» EXERCÍCIOS:
**A.** Reescreva em forma de lista o parágrafo da crítica de cinema que começa com "E, para enfatizar", conservando os fatos principais.
**B.** Enumere todos os recursos técnicos do filme que a crítica de cinema comenta.
**C.** Retome a crítica de cinema a partir de sua última frase, dando continuidade ao texto.

E, para enfatizar ainda mais essa premissa, a montagem se revela precisa ao intercalar perfeitamente a vida de cada personagem e discernir claramente o espaço e tempo. Algo destacável dentro do âmbito técnico, também, é a edição, que se apossa de efeitos já ultrapassados e os transforma em algo fresco e útil. Um exemplo pode ser visto nas sequências de telas divididas em duas ou três janelas. Este recurso geralmente pende para o lado do exagero, ainda mais em um drama intimista. Felizmente, os editores conseguem manejá-lo de forma a se tornar uma função sutil e requintada nas cenas. Igualmente louvável, ainda sobre edição, são os efeitos de transição de cenas, delicados e inteligentes. Um belo exemplo é – na cena em que o dentista sofre pela partida de sua amada no aeroporto – quando um avião atravessa a tela, marcando uma mudança de cena, alterando o tempo e lugar de forma discreta. Não obstante, a trilha sonora trata de apresentar características dos países nos quais os personagens se encontram. Assim, quando uma história se desenrola pela primeira vez na França, uma canção francesa serve de abre-alas para a introdução da sequência e mesmo para criar um clima certeiro.

» CONJUNTO DE DADOS:
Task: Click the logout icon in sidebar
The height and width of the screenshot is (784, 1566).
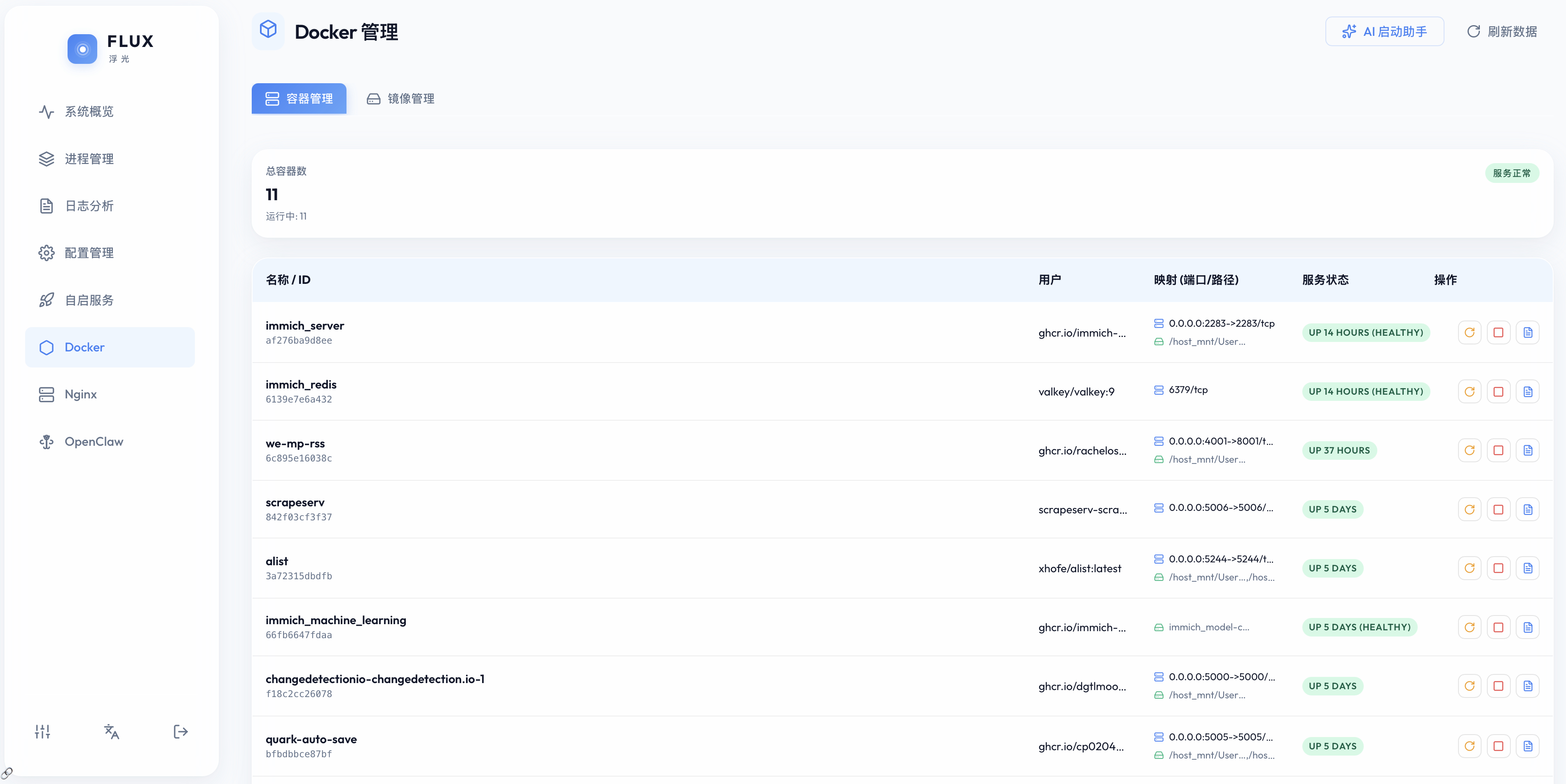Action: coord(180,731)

...

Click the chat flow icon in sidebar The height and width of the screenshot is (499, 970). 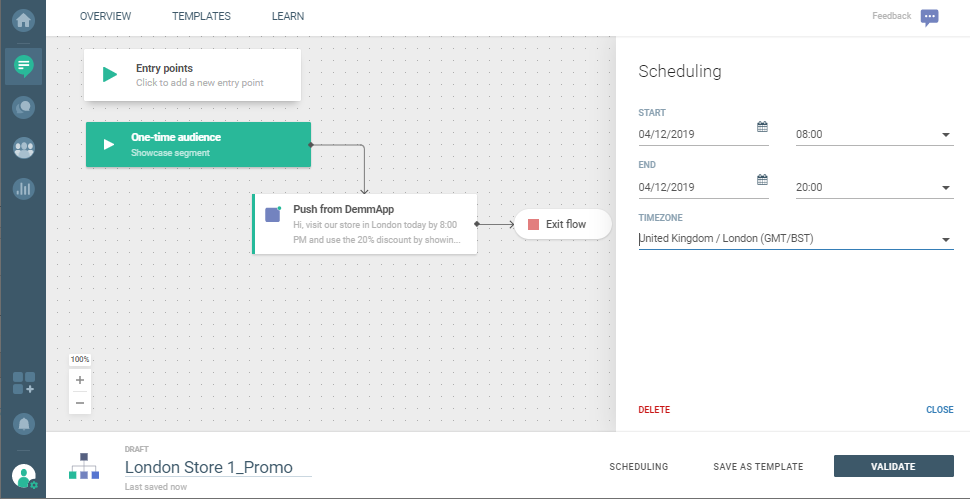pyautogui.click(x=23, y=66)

» RESPOSTAS:
**A.**
- A montagem intercala com precisão a vida de cada personagem e distingue com clareza o espaço e o tempo.
- A edição transforma efeitos ultrapassados em recursos frescos e úteis.
- As telas divididas em duas ou três janelas, recurso que costuma pender para o exagero, são usadas de forma sutil e requintada.
- As transições de cena são delicadas e inteligentes. Um exemplo é o avião que atravessa a tela depois que o dentista sofre pela partida da amada no aeroporto, mudando tempo e lugar com discrição.
- A trilha sonora apresenta características dos países onde os personagens estão. Uma canção francesa, por exemplo, abre a primeira história passada na França.

**B.**
- Montagem
- Edição
- Sequências de telas divididas em duas ou três janelas
- Efeitos de transição de cenas
- Trilha sonora

**C.**
E se sobre a técnica tenho apenas o que elogiar, do elenco não posso fazer o mesmo. Apesar de todos cumprirem seus papéis corretamente, ninguém (com exceção de Anthony Hopkins e Jude Law) se destaca. Rachel Weisz e Maria Flor disputam o primeiro lugar do título de “Performance mais sem sal do filme”. Acho que Weisz ganha com ligeira vantagem.

Finalmente, as maiores congratulações devem ser concedidas à Meirelles que, expressando uma direção segura e inteligente, consegue amarrar todas as pontas do filme da melhor maneira possível. Além disso,  Fernando emprega um recurso certeiro e muito eficaz no longa: a grande quantidade de personagens, que são apresentados ao longo da narrativa, gradativamente, de forma natural, orgânica e crível. Evitando um atropelo de personas e o desgaste da trama. Com a constante inclusão de novas figuras, “360” vai se renovando e adquirindo uma vida nova a cada pessoa inédita. O roteiro, consequentemente, não perde o ritmo e ainda ganha a oportunidade de traçar uma rima com os 360 graus (ângulo que representa um círculo completo). Afinal, nós andamos, andamos e não saímos do lugar, caminhamos em círculos e sempre voltamos ao mesmo ponto. Por fim, alguns dos personagens se renovam, outros continuam como antes, mas a mensagem central Meirelles já expôs, através de um filme que se encerra do mesmo modo que se inicia: em círculos contínuos. 

Gênero: Drama
Duração: 110 min.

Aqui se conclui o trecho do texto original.